* **Material shown**:
- - -
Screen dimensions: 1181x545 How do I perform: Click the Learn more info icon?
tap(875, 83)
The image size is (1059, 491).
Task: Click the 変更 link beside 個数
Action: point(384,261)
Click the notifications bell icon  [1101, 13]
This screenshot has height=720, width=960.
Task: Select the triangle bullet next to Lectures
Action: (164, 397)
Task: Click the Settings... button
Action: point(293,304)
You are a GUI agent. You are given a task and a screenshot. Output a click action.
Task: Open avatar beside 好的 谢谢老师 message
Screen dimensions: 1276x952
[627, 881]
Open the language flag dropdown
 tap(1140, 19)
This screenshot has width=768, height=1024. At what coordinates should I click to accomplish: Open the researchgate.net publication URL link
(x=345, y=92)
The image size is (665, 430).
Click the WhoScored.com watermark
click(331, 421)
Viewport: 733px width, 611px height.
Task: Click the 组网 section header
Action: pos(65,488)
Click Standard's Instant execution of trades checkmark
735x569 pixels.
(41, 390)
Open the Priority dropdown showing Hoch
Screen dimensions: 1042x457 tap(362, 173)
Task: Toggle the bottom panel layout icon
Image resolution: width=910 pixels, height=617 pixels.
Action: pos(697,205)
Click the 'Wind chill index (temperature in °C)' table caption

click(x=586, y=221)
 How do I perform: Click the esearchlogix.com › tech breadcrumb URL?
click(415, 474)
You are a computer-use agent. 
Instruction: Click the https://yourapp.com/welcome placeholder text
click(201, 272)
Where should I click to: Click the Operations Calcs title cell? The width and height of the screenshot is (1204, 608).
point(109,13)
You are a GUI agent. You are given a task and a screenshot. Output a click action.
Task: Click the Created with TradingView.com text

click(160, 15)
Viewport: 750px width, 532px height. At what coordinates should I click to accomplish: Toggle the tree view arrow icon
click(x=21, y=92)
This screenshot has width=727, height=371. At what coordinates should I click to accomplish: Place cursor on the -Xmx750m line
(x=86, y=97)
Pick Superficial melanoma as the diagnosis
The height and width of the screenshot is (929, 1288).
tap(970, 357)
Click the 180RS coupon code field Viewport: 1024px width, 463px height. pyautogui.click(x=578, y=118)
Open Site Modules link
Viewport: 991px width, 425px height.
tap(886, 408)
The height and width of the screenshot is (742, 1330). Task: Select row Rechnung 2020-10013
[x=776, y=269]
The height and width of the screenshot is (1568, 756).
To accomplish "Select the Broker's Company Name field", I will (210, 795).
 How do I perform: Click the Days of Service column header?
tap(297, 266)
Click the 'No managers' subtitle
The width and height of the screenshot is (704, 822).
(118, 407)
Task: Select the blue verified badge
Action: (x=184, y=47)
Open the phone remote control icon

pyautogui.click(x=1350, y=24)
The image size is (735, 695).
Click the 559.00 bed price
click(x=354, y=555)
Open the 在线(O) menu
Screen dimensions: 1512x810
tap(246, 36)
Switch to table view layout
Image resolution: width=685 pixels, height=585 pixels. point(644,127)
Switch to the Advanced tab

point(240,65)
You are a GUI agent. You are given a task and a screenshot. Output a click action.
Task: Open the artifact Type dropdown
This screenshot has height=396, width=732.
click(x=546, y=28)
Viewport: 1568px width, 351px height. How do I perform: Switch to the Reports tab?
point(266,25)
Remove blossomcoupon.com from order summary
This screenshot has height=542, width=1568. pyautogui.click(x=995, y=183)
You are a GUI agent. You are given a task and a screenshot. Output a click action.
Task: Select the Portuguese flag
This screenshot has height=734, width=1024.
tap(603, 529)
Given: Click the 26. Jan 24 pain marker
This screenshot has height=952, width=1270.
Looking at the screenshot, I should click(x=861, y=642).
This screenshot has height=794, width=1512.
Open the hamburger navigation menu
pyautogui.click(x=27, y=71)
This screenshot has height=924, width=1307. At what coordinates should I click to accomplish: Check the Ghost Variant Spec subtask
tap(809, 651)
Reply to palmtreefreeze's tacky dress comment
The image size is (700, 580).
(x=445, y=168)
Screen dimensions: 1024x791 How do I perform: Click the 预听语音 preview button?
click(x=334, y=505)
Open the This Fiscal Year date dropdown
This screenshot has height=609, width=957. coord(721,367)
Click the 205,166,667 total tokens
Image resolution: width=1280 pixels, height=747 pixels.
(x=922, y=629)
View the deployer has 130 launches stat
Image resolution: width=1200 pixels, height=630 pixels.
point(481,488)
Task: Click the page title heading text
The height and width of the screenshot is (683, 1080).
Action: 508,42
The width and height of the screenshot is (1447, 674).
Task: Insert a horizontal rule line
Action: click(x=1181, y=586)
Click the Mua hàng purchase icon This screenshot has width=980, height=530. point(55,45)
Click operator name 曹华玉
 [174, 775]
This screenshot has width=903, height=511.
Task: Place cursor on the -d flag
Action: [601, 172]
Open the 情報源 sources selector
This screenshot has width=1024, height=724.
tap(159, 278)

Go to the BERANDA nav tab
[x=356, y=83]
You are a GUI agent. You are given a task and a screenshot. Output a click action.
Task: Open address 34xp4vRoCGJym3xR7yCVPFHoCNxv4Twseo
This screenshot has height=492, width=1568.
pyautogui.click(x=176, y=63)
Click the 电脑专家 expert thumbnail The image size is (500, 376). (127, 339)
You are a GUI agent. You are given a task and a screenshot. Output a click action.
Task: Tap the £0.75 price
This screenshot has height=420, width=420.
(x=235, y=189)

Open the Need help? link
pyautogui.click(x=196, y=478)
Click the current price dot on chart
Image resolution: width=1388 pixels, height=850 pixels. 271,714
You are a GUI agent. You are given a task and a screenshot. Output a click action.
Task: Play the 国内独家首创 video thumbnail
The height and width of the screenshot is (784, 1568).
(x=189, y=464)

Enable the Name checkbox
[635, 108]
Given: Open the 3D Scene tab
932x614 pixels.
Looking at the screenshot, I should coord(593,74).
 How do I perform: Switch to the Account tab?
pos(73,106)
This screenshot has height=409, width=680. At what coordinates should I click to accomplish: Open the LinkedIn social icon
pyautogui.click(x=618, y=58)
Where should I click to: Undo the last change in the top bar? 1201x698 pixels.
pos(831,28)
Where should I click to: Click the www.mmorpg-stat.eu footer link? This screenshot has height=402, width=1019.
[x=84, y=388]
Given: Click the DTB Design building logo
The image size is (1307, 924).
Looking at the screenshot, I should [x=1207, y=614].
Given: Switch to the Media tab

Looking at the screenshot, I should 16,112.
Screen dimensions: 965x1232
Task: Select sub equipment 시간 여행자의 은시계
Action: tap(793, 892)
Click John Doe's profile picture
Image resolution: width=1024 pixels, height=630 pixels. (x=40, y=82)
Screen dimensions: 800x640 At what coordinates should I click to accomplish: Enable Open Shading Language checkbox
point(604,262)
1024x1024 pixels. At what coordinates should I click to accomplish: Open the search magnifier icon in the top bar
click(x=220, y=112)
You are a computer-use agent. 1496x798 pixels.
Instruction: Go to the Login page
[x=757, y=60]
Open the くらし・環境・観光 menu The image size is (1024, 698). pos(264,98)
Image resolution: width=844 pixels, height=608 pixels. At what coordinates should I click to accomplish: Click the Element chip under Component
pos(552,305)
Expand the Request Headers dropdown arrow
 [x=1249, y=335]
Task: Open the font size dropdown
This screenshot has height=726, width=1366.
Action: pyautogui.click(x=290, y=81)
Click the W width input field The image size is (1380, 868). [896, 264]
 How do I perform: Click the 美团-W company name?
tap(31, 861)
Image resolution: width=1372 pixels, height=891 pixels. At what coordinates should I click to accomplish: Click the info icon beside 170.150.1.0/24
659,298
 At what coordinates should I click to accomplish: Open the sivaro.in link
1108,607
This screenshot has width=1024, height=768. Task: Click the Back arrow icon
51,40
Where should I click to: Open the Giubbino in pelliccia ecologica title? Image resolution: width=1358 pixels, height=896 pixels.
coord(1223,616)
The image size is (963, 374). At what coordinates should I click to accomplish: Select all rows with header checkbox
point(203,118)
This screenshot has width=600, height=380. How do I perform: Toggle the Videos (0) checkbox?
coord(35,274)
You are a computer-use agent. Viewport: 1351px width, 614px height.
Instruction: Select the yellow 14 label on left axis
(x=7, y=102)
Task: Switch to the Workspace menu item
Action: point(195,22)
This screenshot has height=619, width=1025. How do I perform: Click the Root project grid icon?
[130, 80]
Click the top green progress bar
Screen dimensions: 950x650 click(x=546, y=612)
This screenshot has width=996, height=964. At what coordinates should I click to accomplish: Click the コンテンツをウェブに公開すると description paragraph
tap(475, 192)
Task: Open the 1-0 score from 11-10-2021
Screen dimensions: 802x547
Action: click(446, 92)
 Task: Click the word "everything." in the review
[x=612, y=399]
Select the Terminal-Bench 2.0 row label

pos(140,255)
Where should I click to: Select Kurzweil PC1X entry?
- - -
* **Problem statement**: The response must hold only the lines above from the line with "This screenshot has height=420, width=420." through the line with "Task: Play the 国内独家首创 video thumbnail", each copied exactly, both ends kept.

* **Solution to this task**:
This screenshot has height=420, width=420.
(x=235, y=189)

Open the Need help? link
pyautogui.click(x=196, y=478)
Click the current price dot on chart
Image resolution: width=1388 pixels, height=850 pixels. 271,714
You are a GUI agent. You are given a task and a screenshot. Output a click action.
Task: Play the 国内独家首创 video thumbnail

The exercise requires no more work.